Tanguy’s great contribution was to paint irreal figures that are neither animal, vegetable or mineral, in a painstaking, precise naturalistic fashion, therefore adding to the illusionism of the extra-terrestrial landscapes with their depthless horizons. He would render this strange realm that could be interpenetrated as either a collective memory of the pre-organic origins of life or as a prophecy of the distant future or maybe a mental photograph of the unconscious, obsessively throughout the rest of his career.

In 1938, the wealthy American Kay Sage, who had recently, began to pursue an artistic career after the failure of her marriage visited the International Surrealist Exhibit in Galerie Beaux-Arts. She was so taken by another one of De Chirico paintings, La Surprise,  that she brought it and it would remain in her possession until her death. Another painting she noticed and admired immensely was, ‘I’m Waiting For You’,  by Yves Tanguy. This exposure to the works of De Chirico led Sage to change her artistic direction from semi-abstraction to Surrealism. This change of direction led to a solo exhibition that Tanguy attended and he was so moved by the paintings that he decided to seek Sage out. A meeting was arranged through mutual friends, the result of a series of chance encounters that led to their marriage in 1940 in Reno, Nevada.

They moved to Woodbury, Connecticut shortly afterwards. Their marriage was by all accounts difficult and tempestuous; however Tanguy’s death in 1955 from a stroke devastated Sage.
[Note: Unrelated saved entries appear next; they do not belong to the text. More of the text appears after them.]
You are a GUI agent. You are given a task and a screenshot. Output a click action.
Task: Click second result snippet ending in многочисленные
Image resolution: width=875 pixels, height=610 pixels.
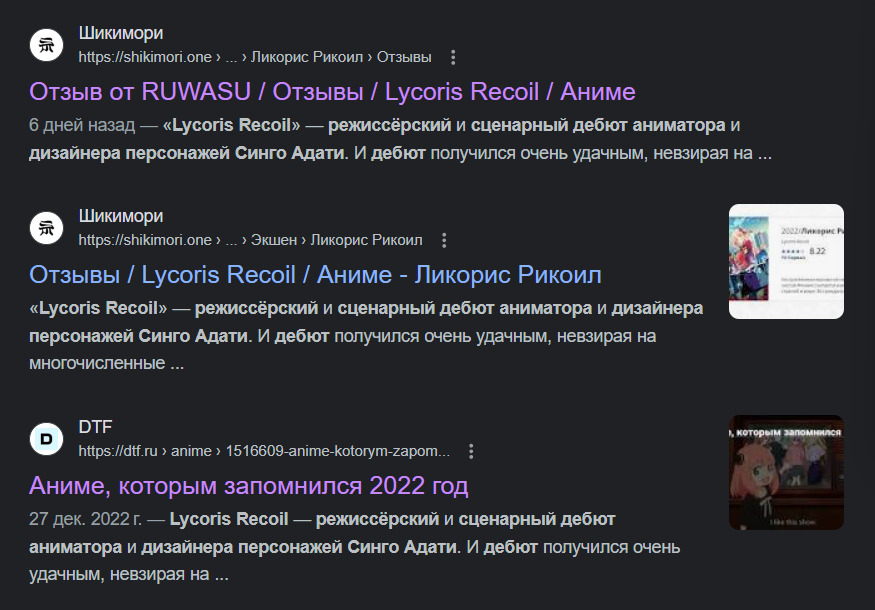click(x=366, y=335)
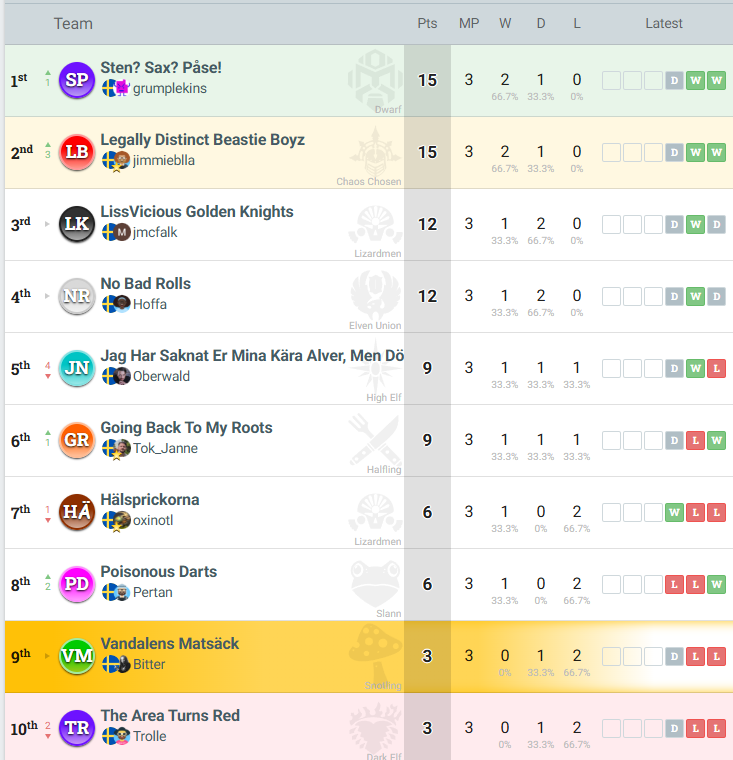Image resolution: width=733 pixels, height=760 pixels.
Task: Click the TR team badge icon
Action: point(77,728)
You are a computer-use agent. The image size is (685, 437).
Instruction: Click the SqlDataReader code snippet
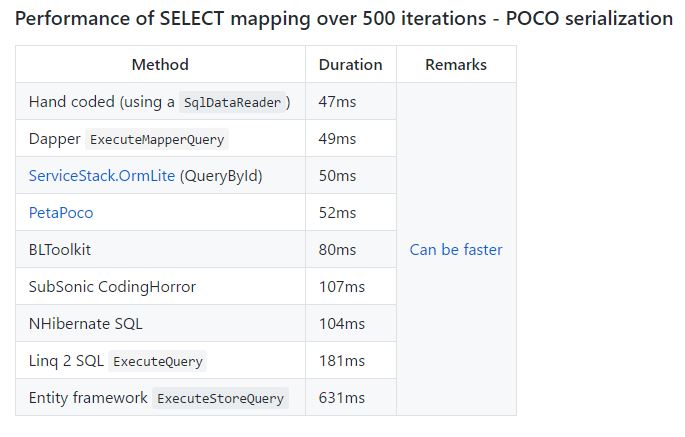pyautogui.click(x=235, y=102)
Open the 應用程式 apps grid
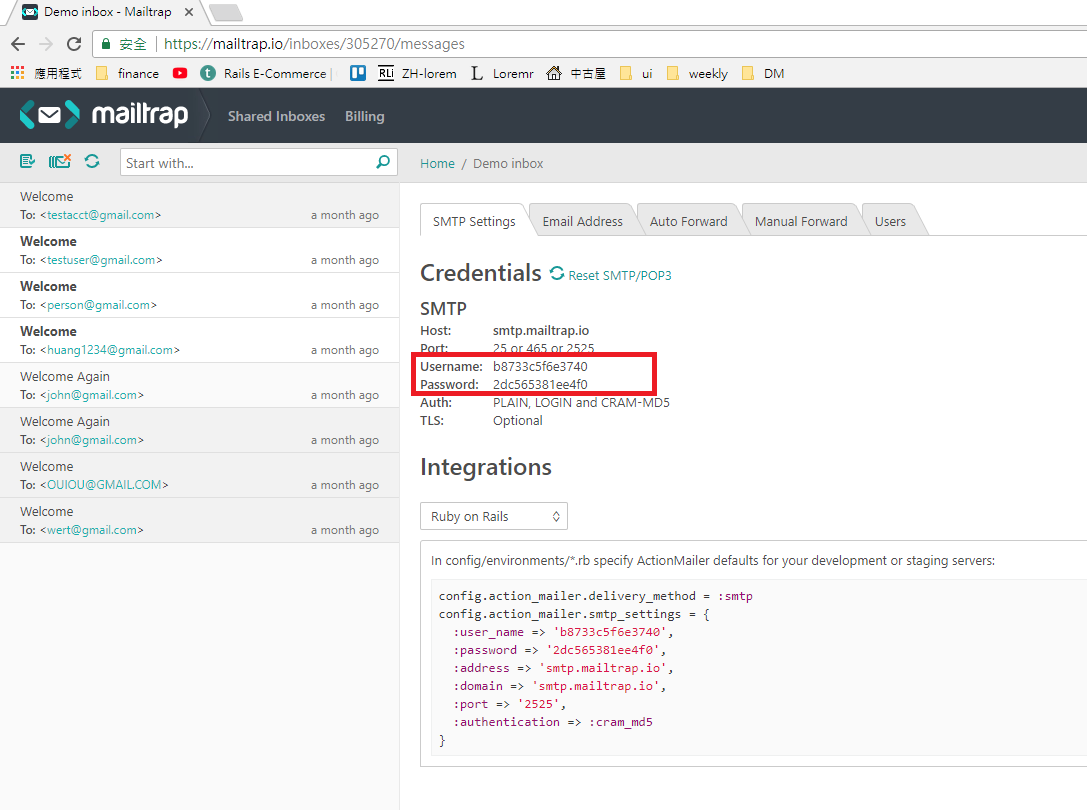This screenshot has height=810, width=1087. (x=16, y=73)
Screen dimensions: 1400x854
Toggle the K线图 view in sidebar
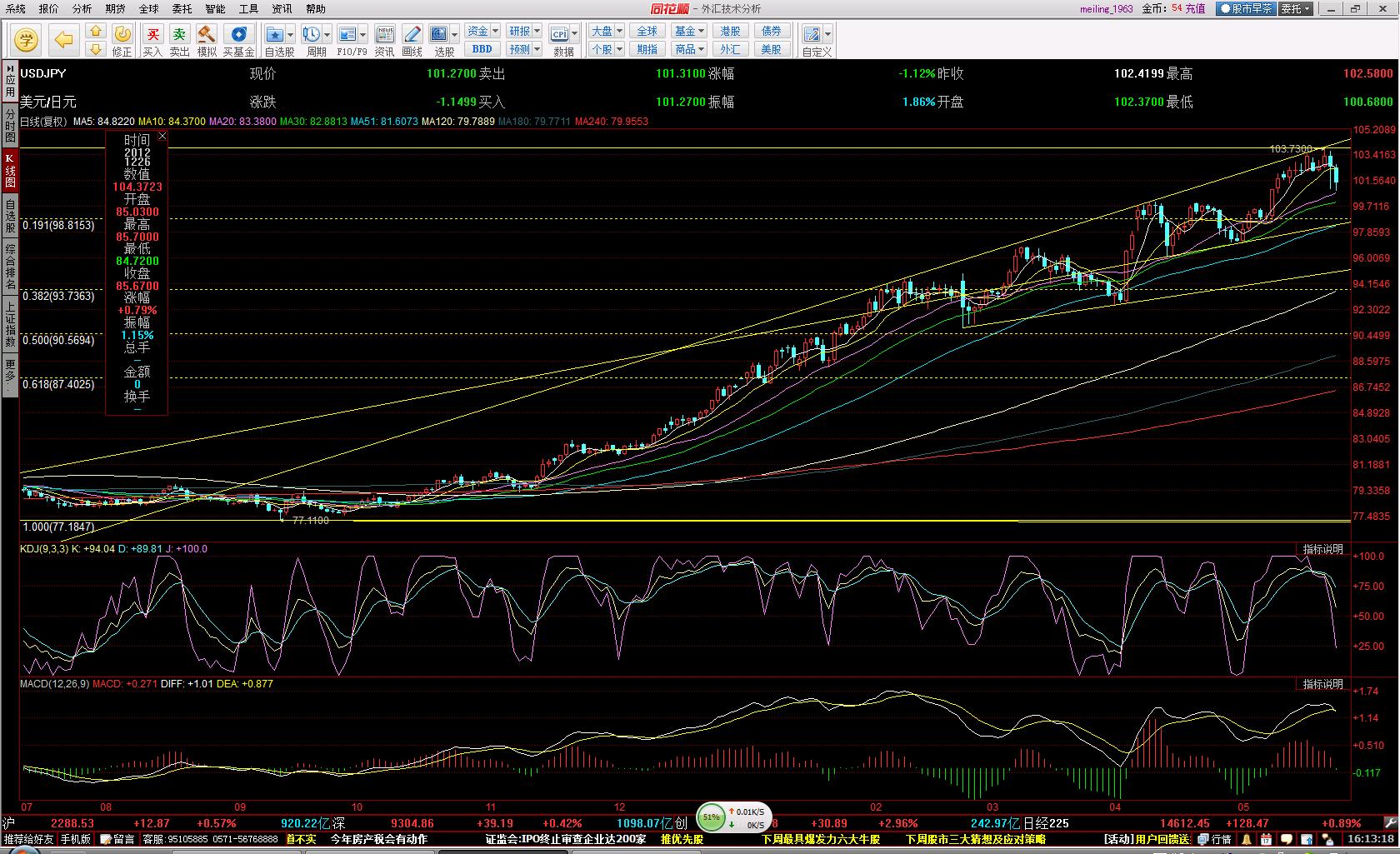point(10,170)
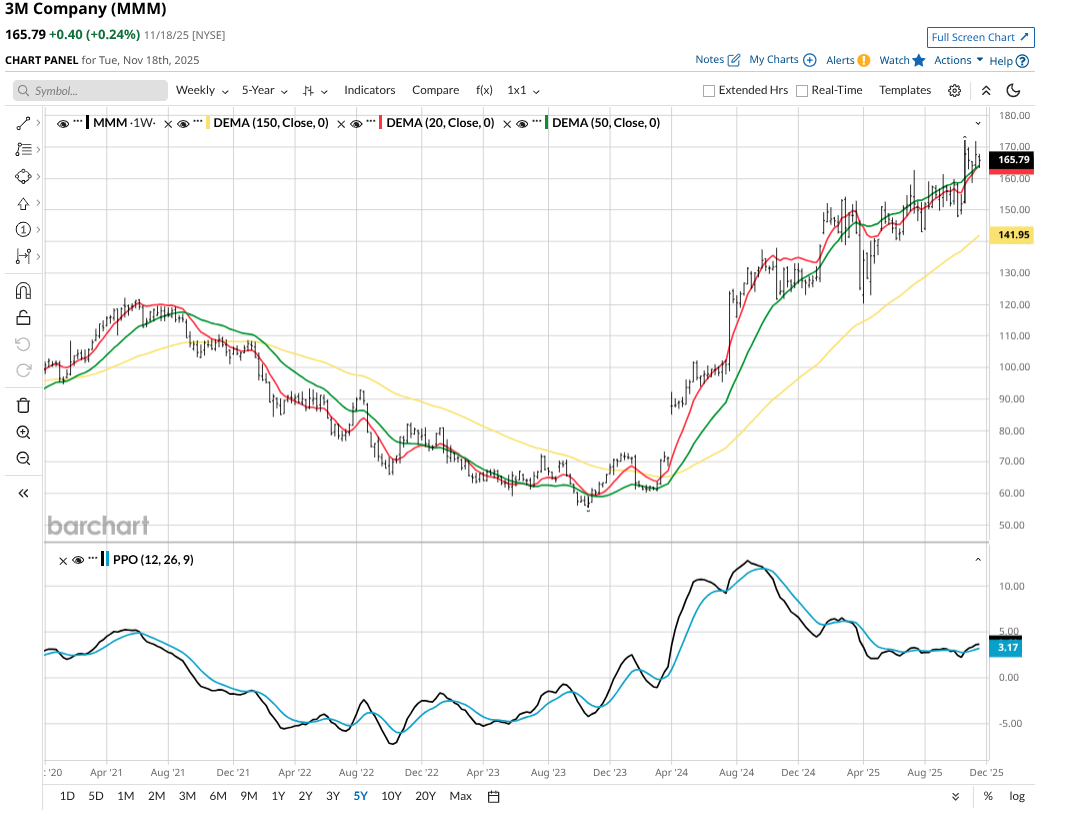
Task: Toggle visibility of PPO indicator
Action: [78, 560]
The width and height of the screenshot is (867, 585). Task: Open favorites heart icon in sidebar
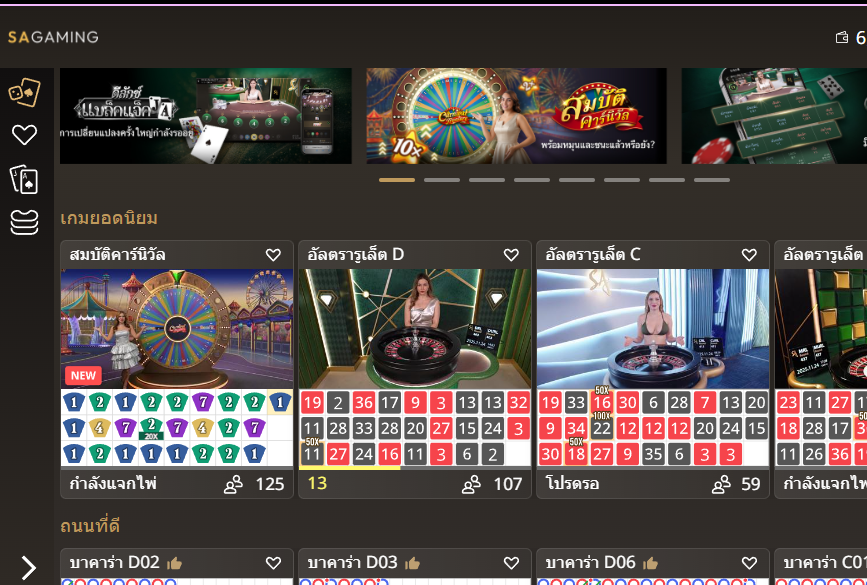(x=24, y=134)
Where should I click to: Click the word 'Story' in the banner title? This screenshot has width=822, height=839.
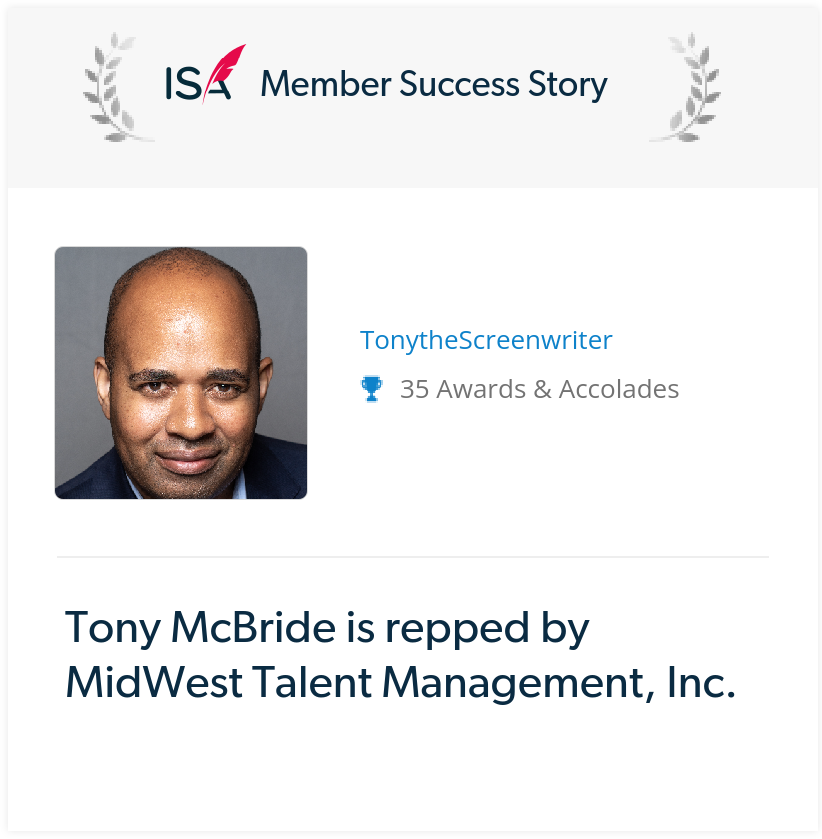click(x=568, y=86)
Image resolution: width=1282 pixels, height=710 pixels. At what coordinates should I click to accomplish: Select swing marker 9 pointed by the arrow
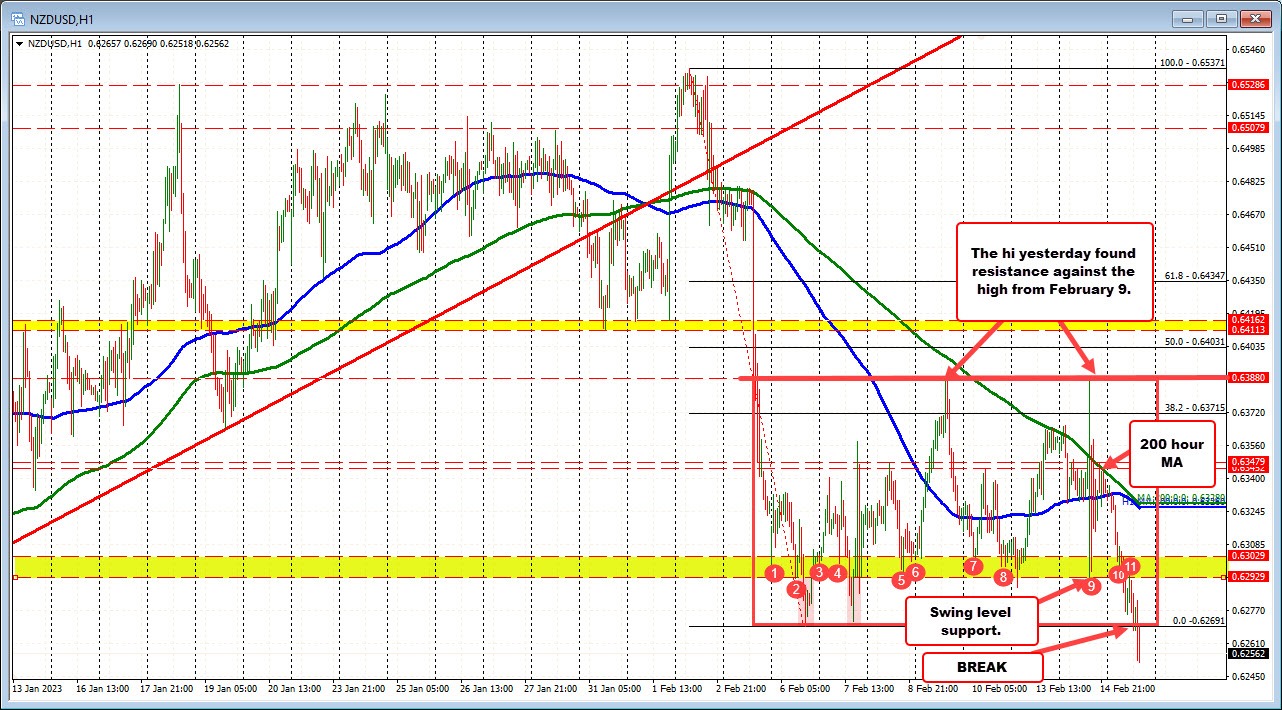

She almost completely stopped painting her own eerie, dread-filled and depopulated surreal landscapes, instead making small sculptures out of wire and bullets.

In 1963 Kay Sage left this poignant and heart-rending suicide note: “The first painting by Yves that I saw, before I knew him, was called ‘I’m waiting for you.’ I’ve come. Now he’s waiting for me again-I’m on my way.” She shot herself through the heart. Tanguy’s friend, the art dealer and brother of Henri, Pierre Matisse scattered their mixed ashes on a beach in Tanguy’s beloved Brittany.